PowerShell – Performance Tips

Now, we all know that PowerShell is a scripting language, and those are typically built for accessibility, flexibility and ease of use, not performance. That’s true, but some choices you make in PowerShell can considerably slow down your code. Learn some hot tips in order to get the most performance out of your PowerShell scripts, and avoid making these common mistakes.

List Types

It’s so simple to declare and use arrays in PowerShell, but did you know the default array type can be quite slow compared to it’s relatives? Let’s illustrate this by the following comparison:

$File = 'D:\blog\1000K-passwordlist-unique.txt'
$Passwords = Get-Content -Path $File

Write-Host "Testing performance with $([Int]($Passwords.Count/1000))K strings"

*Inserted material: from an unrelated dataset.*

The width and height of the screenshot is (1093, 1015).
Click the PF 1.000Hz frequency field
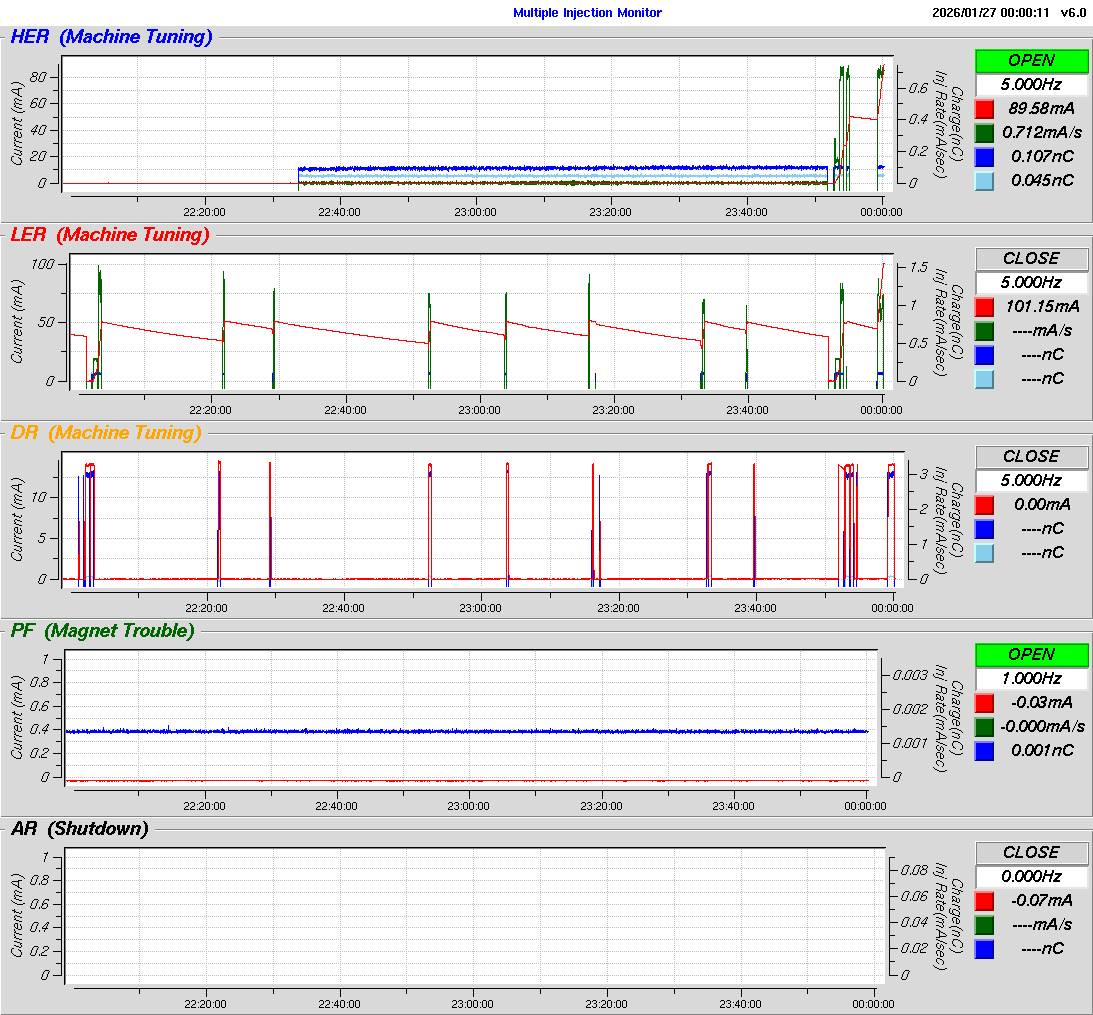click(x=1031, y=678)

Write-Host 'Initialize ArrayList with values (milliseconds): ' -NoNewline
Measure-Command -Expression {
    $ArrayList = [System.Collections.ArrayList]@($Passwords)
} | Select-Object -ExpandProperty TotalMilliseconds

Write-Host 'Initialize Generic List with values (milliseconds): ' -NoNewline
Measure-Command -Expression {
    $List = [System.Collections.Generic.List[string]]::new()
    foreach ($Password in $Passwords) {
        $List.Add($Password)
    }
} | Select-Object -ExpandProperty TotalMilliseconds

Write-Host 'Initialize hashtable with values (milliseconds): ' -NoNewline
Measure-Command -Expression {
    $HashTable = @{}
    foreach ($Password in $Passwords) {
        $HashTable.Add($Password, $Password)
    }
} | Select-Object -ExpandProperty TotalMilliseconds

Write-Host 'Initialize ordered dictionary with values (milliseconds): ' -NoNewline
Measure-Command -Expression {
    $Dictionary = [Ordered]@{}
    foreach ($Password in $Passwords) {
        $Dictionary.Add($Password, $Password)
    }
} | Select-Object -ExpandProperty TotalMilliseconds

Write-Host 'Initialize hashset with values (milliseconds): ' -NoNewline
Measure-Command -Expression {
    $HashSet = [System.Collections.Generic.HashSet[string]]$Passwords
} | Select-Object -ExpandProperty TotalMilliseconds

Write-Host 'Initialize stack with values (milliseconds): ' -NoNewline
Measure-Command -Expression {
    $Stack = [System.Collections.Stack]::new($Passwords)
} | Select-Object -ExpandProperty TotalMilliseconds
Performance on populating different collection types

And now let’s look at the time to find the partial string *cake* in each of those:

$File = 'D:\blog\10K-passwordlist.txt'
$Passwords = Get-Content -Path $File

Write-Host "Testing performance with $([Int]($Passwords.Count/1000))K strings"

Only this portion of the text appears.